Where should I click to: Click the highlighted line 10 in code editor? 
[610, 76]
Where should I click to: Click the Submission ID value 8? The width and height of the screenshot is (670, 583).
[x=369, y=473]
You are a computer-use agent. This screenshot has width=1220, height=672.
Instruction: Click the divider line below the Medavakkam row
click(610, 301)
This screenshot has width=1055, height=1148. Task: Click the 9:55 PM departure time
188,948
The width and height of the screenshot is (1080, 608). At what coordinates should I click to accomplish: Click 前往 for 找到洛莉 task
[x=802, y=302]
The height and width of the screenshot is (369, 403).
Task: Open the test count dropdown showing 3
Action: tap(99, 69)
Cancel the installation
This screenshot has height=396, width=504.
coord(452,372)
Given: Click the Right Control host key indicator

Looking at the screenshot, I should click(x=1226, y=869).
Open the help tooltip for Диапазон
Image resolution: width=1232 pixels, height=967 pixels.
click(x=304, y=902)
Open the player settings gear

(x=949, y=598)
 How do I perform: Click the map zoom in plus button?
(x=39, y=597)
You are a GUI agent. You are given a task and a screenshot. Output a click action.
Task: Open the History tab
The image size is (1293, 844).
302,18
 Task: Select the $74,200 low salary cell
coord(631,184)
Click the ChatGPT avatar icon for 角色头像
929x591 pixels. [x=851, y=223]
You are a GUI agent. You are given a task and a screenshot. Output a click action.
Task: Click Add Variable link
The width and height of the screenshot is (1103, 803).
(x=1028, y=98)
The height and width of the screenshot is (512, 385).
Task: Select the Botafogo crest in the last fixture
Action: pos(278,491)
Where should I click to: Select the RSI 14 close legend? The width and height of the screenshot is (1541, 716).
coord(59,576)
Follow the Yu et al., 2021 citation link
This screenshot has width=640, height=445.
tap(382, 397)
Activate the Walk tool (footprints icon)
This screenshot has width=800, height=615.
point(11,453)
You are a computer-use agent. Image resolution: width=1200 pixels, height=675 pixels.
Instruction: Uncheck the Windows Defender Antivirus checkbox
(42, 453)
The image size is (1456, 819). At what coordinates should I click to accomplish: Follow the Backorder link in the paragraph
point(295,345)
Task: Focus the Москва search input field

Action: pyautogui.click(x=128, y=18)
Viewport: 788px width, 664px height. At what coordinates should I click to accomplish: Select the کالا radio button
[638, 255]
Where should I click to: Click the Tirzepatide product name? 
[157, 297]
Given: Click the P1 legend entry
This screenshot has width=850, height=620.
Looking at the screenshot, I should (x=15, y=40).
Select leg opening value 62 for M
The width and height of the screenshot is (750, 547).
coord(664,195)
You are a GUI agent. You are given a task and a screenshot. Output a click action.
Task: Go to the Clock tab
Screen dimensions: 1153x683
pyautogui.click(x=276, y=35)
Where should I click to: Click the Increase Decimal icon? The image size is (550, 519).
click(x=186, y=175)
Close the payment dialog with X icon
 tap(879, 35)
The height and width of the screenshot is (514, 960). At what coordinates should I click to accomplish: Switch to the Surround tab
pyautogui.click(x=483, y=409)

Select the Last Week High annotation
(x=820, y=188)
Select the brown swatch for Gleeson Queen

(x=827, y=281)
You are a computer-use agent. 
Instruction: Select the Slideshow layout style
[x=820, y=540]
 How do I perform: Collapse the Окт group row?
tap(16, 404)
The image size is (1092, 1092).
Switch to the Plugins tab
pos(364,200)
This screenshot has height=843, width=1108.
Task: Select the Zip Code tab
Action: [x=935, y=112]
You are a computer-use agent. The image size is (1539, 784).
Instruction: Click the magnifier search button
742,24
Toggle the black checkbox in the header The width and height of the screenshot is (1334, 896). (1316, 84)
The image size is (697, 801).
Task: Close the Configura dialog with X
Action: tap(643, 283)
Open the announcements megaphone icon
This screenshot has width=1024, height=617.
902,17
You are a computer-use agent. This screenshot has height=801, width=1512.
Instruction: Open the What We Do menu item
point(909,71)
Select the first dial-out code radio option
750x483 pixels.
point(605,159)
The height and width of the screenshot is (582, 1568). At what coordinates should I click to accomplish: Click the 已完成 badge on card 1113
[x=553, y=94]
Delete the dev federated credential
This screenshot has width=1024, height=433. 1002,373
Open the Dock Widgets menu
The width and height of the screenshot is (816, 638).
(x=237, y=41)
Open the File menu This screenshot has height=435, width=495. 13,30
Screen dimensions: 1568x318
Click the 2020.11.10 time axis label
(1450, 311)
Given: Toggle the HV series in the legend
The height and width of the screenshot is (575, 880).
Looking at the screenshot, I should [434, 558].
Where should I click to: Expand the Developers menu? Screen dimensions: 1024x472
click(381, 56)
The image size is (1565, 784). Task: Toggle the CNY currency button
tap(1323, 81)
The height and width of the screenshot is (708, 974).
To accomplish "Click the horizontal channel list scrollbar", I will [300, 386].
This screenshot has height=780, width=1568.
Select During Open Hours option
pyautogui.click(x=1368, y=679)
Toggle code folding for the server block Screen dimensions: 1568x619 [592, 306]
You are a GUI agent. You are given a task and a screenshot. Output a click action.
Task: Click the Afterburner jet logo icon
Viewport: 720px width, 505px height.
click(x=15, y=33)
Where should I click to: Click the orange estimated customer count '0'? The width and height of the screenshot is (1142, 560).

= = = =

▶ [EXERCISE DIRECTIONS] Word for word, copy out all the data given above.

▶ [YOUR SOLUTION]
Where should I click to: Click the highlighted line 10 in code editor? 
[610, 76]
Where should I click to: Click the Submission ID value 8? The width and height of the screenshot is (670, 583).
[x=369, y=473]
You are a computer-use agent. This screenshot has width=1220, height=672.
Instruction: Click the divider line below the Medavakkam row
click(610, 301)
This screenshot has width=1055, height=1148. Task: Click the 9:55 PM departure time
188,948
The width and height of the screenshot is (1080, 608). At what coordinates should I click to accomplish: Click 前往 for 找到洛莉 task
[x=802, y=302]
The height and width of the screenshot is (369, 403).
Task: Open the test count dropdown showing 3
Action: tap(99, 69)
Cancel the installation
This screenshot has height=396, width=504.
coord(452,372)
Given: Click the Right Control host key indicator

Looking at the screenshot, I should click(x=1226, y=869).
Open the help tooltip for Диапазон
Image resolution: width=1232 pixels, height=967 pixels.
click(x=304, y=902)
Open the player settings gear

(x=949, y=598)
 How do I perform: Click the map zoom in plus button?
(x=39, y=597)
You are a GUI agent. You are given a task and a screenshot. Output a click action.
Task: Open the History tab
The image size is (1293, 844).
302,18
 Task: Select the $74,200 low salary cell
coord(631,184)
Click the ChatGPT avatar icon for 角色头像
929x591 pixels. [x=851, y=223]
You are a GUI agent. You are given a task and a screenshot. Output a click action.
Task: Click Add Variable link
The width and height of the screenshot is (1103, 803).
(x=1028, y=98)
The height and width of the screenshot is (512, 385).
Task: Select the Botafogo crest in the last fixture
Action: pos(278,491)
Where should I click to: Select the RSI 14 close legend? The width and height of the screenshot is (1541, 716).
coord(59,576)
Follow the Yu et al., 2021 citation link
This screenshot has width=640, height=445.
tap(382, 397)
Activate the Walk tool (footprints icon)
This screenshot has width=800, height=615.
point(11,453)
You are a computer-use agent. Image resolution: width=1200 pixels, height=675 pixels.
Instruction: Uncheck the Windows Defender Antivirus checkbox
(42, 453)
The image size is (1456, 819). At what coordinates should I click to accomplish: Follow the Backorder link in the paragraph
point(295,345)
Task: Focus the Москва search input field

Action: pyautogui.click(x=128, y=18)
Viewport: 788px width, 664px height. At what coordinates should I click to accomplish: Select the کالا radio button
[638, 255]
Where should I click to: Click the Tirzepatide product name? 
[157, 297]
Given: Click the P1 legend entry
This screenshot has width=850, height=620.
Looking at the screenshot, I should (x=15, y=40).
Select leg opening value 62 for M
The width and height of the screenshot is (750, 547).
coord(664,195)
You are a GUI agent. You are given a task and a screenshot. Output a click action.
Task: Go to the Clock tab
Screen dimensions: 1153x683
pyautogui.click(x=276, y=35)
Where should I click to: Click the Increase Decimal icon? The image size is (550, 519).
click(x=186, y=175)
Close the payment dialog with X icon
 tap(879, 35)
The height and width of the screenshot is (514, 960). At what coordinates should I click to accomplish: Switch to the Surround tab
pyautogui.click(x=483, y=409)

Select the Last Week High annotation
(x=820, y=188)
Select the brown swatch for Gleeson Queen

(x=827, y=281)
You are a computer-use agent. 
Instruction: Select the Slideshow layout style
[x=820, y=540]
 How do I perform: Collapse the Окт group row?
tap(16, 404)
The image size is (1092, 1092).
Switch to the Plugins tab
pos(364,200)
This screenshot has height=843, width=1108.
Task: Select the Zip Code tab
Action: [x=935, y=112]
You are a computer-use agent. The image size is (1539, 784).
Instruction: Click the magnifier search button
742,24
Toggle the black checkbox in the header The width and height of the screenshot is (1334, 896). (1316, 84)
The image size is (697, 801).
Task: Close the Configura dialog with X
Action: tap(643, 283)
Open the announcements megaphone icon
This screenshot has width=1024, height=617.
902,17
You are a computer-use agent. This screenshot has height=801, width=1512.
Instruction: Open the What We Do menu item
point(909,71)
Select the first dial-out code radio option
750x483 pixels.
point(605,159)
The height and width of the screenshot is (582, 1568). At what coordinates should I click to accomplish: Click the 已完成 badge on card 1113
[x=553, y=94]
Delete the dev federated credential
This screenshot has width=1024, height=433. 1002,373
Open the Dock Widgets menu
The width and height of the screenshot is (816, 638).
(x=237, y=41)
Open the File menu This screenshot has height=435, width=495. 13,30
Screen dimensions: 1568x318
Click the 2020.11.10 time axis label
(1450, 311)
Given: Toggle the HV series in the legend
The height and width of the screenshot is (575, 880).
Looking at the screenshot, I should [434, 558].
Where should I click to: Expand the Developers menu? Screen dimensions: 1024x472
click(381, 56)
The image size is (1565, 784). Task: Toggle the CNY currency button
tap(1323, 81)
The height and width of the screenshot is (708, 974).
To accomplish "Click the horizontal channel list scrollbar", I will [300, 386].
This screenshot has height=780, width=1568.
Select During Open Hours option
pyautogui.click(x=1368, y=679)
Toggle code folding for the server block Screen dimensions: 1568x619 [592, 306]
You are a GUI agent. You are given a task and a screenshot. Output a click action.
Task: Click the Afterburner jet logo icon
Viewport: 720px width, 505px height.
click(x=15, y=33)
Where should I click to: Click the orange estimated customer count '0'? The width and height of the screenshot is (1142, 560).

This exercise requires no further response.